### TASK BRIEF
Show every line from the data below that includes "Dekorasi".

### EXERCISE MATERIALS
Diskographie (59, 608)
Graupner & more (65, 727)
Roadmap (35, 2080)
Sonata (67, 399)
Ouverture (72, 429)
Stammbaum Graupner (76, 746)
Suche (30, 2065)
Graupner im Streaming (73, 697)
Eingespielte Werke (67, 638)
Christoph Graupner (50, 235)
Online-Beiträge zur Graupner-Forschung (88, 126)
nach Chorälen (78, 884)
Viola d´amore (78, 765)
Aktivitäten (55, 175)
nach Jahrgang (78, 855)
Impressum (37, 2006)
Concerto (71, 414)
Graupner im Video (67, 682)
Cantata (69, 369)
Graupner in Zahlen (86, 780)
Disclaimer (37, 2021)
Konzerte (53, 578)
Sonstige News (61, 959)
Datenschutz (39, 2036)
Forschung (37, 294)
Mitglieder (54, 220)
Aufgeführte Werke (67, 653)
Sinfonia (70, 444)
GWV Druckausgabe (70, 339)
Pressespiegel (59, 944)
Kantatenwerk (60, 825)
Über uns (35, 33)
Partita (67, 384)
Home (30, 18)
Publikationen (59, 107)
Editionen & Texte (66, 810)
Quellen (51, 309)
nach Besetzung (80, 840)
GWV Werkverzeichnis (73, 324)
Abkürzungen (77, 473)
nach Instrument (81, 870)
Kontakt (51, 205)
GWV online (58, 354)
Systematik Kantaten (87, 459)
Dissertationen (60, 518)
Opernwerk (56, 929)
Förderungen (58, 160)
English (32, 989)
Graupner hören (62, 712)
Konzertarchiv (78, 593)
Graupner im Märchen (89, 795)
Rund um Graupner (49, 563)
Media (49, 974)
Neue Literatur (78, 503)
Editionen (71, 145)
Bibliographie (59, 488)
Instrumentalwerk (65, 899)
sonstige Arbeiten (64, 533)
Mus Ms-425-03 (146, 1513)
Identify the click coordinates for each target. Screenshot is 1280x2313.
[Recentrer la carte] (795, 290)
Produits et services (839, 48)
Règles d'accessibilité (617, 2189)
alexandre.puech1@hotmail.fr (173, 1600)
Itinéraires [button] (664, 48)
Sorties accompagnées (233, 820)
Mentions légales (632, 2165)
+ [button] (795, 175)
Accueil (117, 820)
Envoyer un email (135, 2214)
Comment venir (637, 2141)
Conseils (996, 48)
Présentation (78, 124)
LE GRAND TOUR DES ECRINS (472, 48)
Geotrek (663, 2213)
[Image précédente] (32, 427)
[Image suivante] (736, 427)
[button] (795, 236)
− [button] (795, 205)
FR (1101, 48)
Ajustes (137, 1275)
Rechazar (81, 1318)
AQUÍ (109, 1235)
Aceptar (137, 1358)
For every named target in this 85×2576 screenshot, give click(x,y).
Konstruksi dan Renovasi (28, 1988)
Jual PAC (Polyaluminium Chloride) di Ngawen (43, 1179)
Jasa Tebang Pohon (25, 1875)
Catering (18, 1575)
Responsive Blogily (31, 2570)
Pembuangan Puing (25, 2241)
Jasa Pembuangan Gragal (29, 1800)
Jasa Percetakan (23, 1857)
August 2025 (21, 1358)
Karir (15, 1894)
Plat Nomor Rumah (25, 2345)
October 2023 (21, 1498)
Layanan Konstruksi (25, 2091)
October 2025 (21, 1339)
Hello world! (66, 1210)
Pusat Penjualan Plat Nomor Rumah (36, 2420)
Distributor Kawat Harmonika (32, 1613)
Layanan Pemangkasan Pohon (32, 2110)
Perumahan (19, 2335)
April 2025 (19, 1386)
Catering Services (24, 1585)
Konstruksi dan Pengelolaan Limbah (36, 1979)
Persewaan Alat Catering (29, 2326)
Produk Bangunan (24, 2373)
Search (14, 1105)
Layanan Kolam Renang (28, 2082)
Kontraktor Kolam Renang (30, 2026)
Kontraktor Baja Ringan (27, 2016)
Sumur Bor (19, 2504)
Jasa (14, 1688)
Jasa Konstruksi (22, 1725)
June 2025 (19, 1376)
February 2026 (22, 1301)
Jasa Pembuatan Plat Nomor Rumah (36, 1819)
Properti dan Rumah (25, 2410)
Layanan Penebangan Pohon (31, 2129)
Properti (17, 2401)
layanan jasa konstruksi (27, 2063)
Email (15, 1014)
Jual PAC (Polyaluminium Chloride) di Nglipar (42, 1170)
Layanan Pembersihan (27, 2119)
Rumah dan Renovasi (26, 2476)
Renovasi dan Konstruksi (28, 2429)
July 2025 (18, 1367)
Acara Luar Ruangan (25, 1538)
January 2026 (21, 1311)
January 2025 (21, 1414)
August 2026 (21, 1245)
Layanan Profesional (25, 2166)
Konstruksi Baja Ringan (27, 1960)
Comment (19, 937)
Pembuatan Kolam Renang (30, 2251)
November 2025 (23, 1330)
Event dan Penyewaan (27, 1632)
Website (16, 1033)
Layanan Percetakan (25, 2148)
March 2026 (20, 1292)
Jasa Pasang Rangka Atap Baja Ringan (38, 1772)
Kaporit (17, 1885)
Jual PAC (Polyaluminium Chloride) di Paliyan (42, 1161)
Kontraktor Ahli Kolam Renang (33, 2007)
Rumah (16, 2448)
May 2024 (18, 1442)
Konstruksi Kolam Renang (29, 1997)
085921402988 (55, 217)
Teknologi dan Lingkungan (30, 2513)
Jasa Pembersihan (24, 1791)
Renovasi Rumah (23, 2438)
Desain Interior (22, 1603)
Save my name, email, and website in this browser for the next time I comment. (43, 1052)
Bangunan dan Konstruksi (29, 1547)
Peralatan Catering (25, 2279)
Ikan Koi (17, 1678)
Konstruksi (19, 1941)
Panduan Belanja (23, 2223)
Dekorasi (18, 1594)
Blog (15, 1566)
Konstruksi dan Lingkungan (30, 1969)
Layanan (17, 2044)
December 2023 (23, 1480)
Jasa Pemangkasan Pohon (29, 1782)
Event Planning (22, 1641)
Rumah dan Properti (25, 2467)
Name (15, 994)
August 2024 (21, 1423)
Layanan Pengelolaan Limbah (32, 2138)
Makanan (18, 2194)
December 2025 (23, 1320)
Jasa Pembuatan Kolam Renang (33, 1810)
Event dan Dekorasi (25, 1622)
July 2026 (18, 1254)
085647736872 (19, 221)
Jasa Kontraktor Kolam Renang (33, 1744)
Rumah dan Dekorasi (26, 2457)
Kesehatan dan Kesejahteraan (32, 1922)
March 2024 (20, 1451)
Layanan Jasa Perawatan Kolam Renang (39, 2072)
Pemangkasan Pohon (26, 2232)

### RESULT FOR THIS EXERCISE
Dekorasi (18, 1594)
Event dan Dekorasi (25, 1622)
Rumah dan Dekorasi (26, 2457)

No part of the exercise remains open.